Memorials and The Mall

I walked and biked across and around The Mall--Washington's long strip of grass from the Capitol to the Lincoln Memorial--many times. Sometimes it was to play host to visitors; sometimes it was to explore museums; sometimes it was to examine monuments; sometimes it was simply to walk or jog or run. The Mall was an easy destination because I lived so close to it.

I collected the pictures I took in various visits to the Mall. Some visits were short one-offs; others were day-long sight-seeing of memorials. The pictures are in chronological order, which means that often sites near each other are adjacent in the album but sometimes they're not if I visited them on separate days.

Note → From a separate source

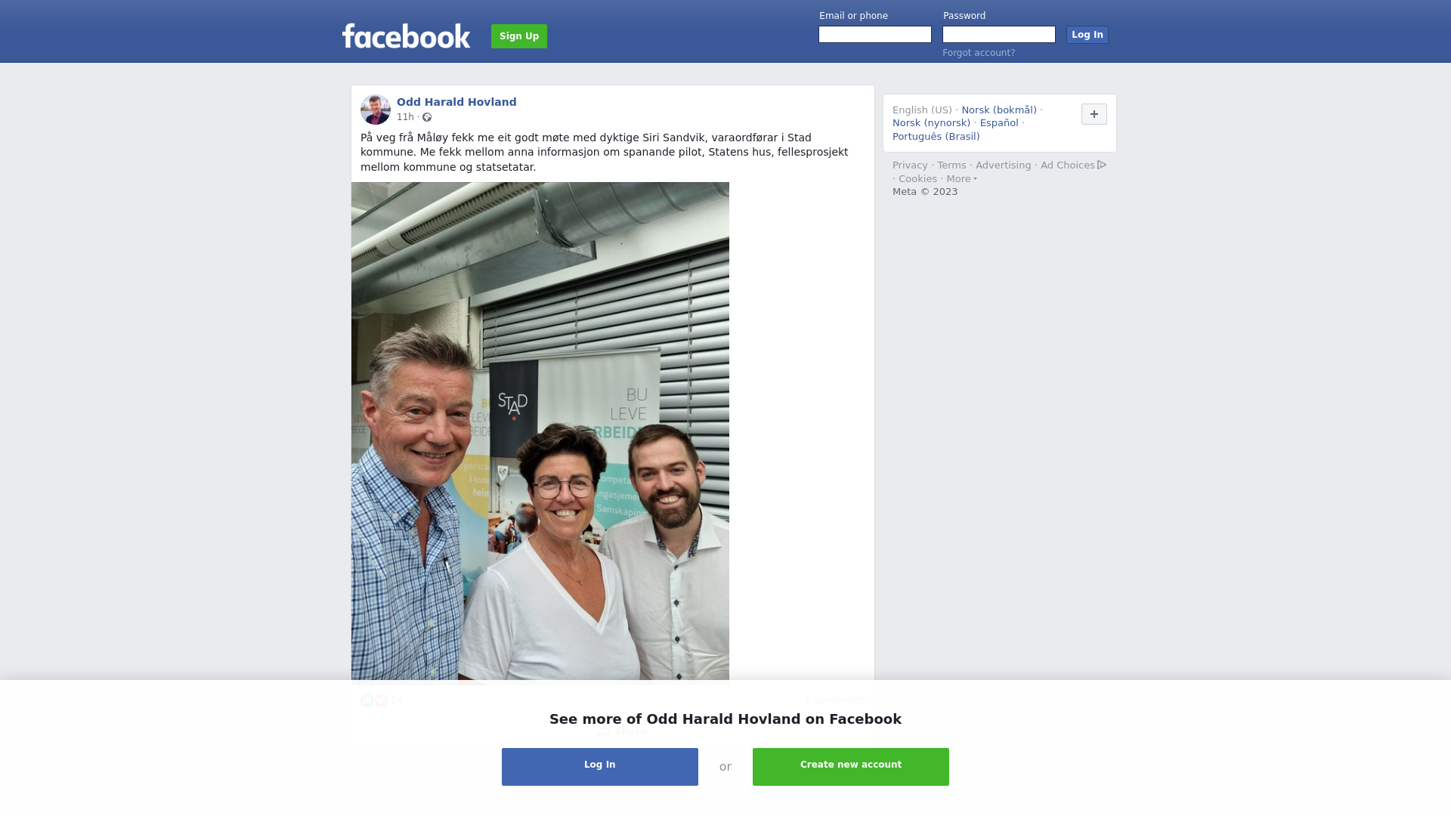Image resolution: width=1451 pixels, height=816 pixels.
Task: Expand the More footer dropdown
Action: click(961, 179)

Annoyingly, the Mall gradually closed. When I arrived in Washington D.C., the area around the reflecting pool near the Lincoln Memorial was entirely off-limits as it was being rebuilt. After I arrived, as winter approached the Park Service shut more and more grassy segments to do rebuilding or at least replanting over the winter. Though I laud the goals, I want to complain that these construction sites blighted the landscape. February became worse with more construction as building started for the African American Museum. The spring wasn't much better; if anything it was worse, with huge mounds of dirt of being dug up on the eastern half of the Mall in order to rebuild grounds for better drainage and more sustainable lawns.